* start Selected extract *
Thanks for quick editorial.

This is hard :(

B solution: should it be $$$a_i \gt a_{i-1}$$$?

Why I am getting WA on test case 4 in problem C. 119395523 . I used dfs and printed 2^(connected comp).

in question B editorial it is mentioned that

"observe that decreasing a column will never affect whether it is optimal to decrease any other column, so we can treat the operations as independent."

Why they are independent, Why it will never affect other columns?

I tried a different approach for D, which I am not able to prove. So it would be great if someone can have a look and either prove or disprove it.

Nice problemset. "Lost Problemset"

जय हनुमान ज्ञान गुन सागर। जय कपीस तिहुं लोक उजागर।।

Nice questionset.

So interactive :D

119391919 Can someone please tell me why I'm getting TLE in problem C?

liked the beauty of problem D, great job!

For E, I think we can also do greedy:

First, if $$$n$$$ is odd and $$$k$$$ is even, we can never win.

Notice that two moves always results in even number of bits flipped. So if $$$n$$$ is odd and $$$k$$$ is odd, then we will have odd number of moves, so start by turning on some $$$k$$$.
* end Selected extract *
* start Dataset rows *
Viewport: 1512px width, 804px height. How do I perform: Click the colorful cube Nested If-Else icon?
* end Dataset rows *
* start Dataset rows *
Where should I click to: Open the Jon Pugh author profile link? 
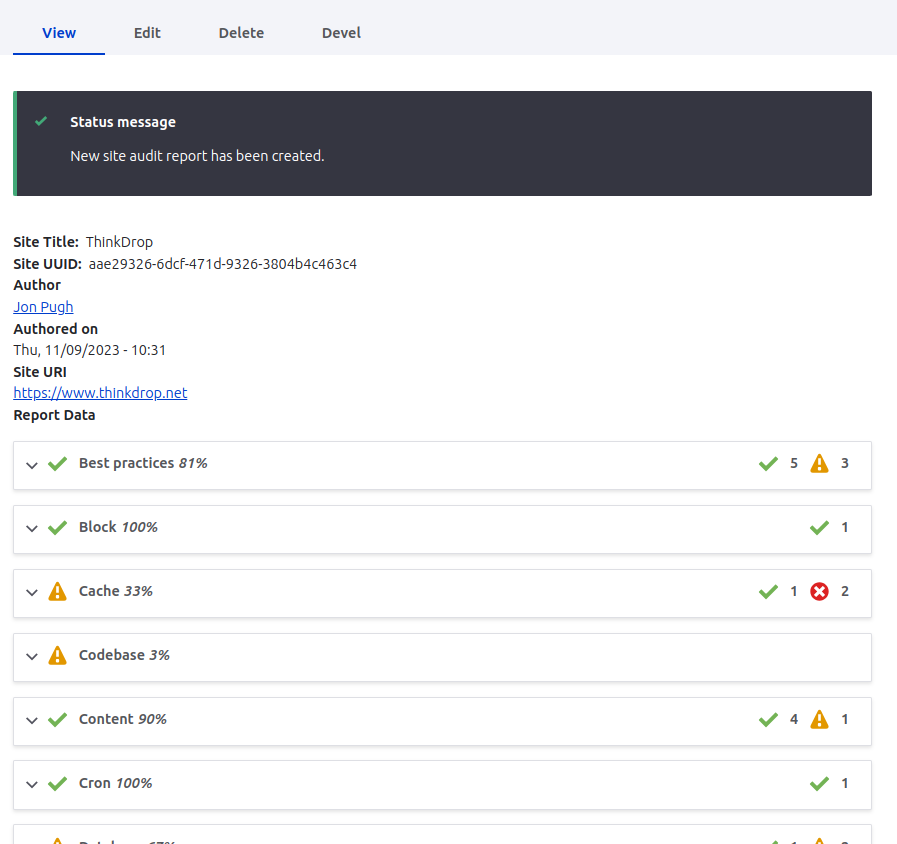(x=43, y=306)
* end Dataset rows *
• Tasks and exercises
- a) In the forum thread, what method did the commenter with the wrong answer on test case 4 in problem C say they used?
- b) Say whether each statement agrees with the forum thread, answering yes or no and quoting the words that decide it: (i) One commenter asks why they get TLE in problem C. (ii) The greedy idea for E says two moves always flip an odd number of bits. (iii) The commenter with a different approach for D was able to prove it.
- c) Extend the forum thread, picking up right after its final sentence.

• Results by task
- a) They used DFS and printed 2 to the power of the number of connected components.

- b)
(i) Yes: "Can someone please tell me why I'm getting TLE in problem C?"
(ii) No: "Notice that two moves always results in even number of bits flipped."
(iii) No: "which I am not able to prove"

- c)
Now we are left with turning on even number of $$$0$$$ bits.

Let's denote $$$action1$$$ as turning on some $$$k$$$ bits using one move, and $$$action2$$$ as using two moves to turn on $$$x$$$ bits, where $$$x$$$ is even, and $$$2\le x\le min(2k, 2(n-k))$$$.

If $$$action2$$$ is unavailable(there are no possible values for $$$x$$$), and our current number of zeros is not divided by $$$k$$$, we lose.

Otherwise, if $$$k$$$ is odd we can just do action2 greedily, and if $$$k$$$ is even, before the greedy, we might need to do a single $$$action1$$$ (this is easy to check).

Code: 119401441

Kinda different solution to E. I'm sad, tired, and hopelessly hardstuck, so this is the short ver

The answer is NO iff $$$n$$$ is odd and $$$k$$$ is even. The if part is true because we can't distinguish between any two arrays $$$a$$$ and $$$b$$$ such that for all $$$i$$$, $$$a_i \oplus b_i = 111111...$$$.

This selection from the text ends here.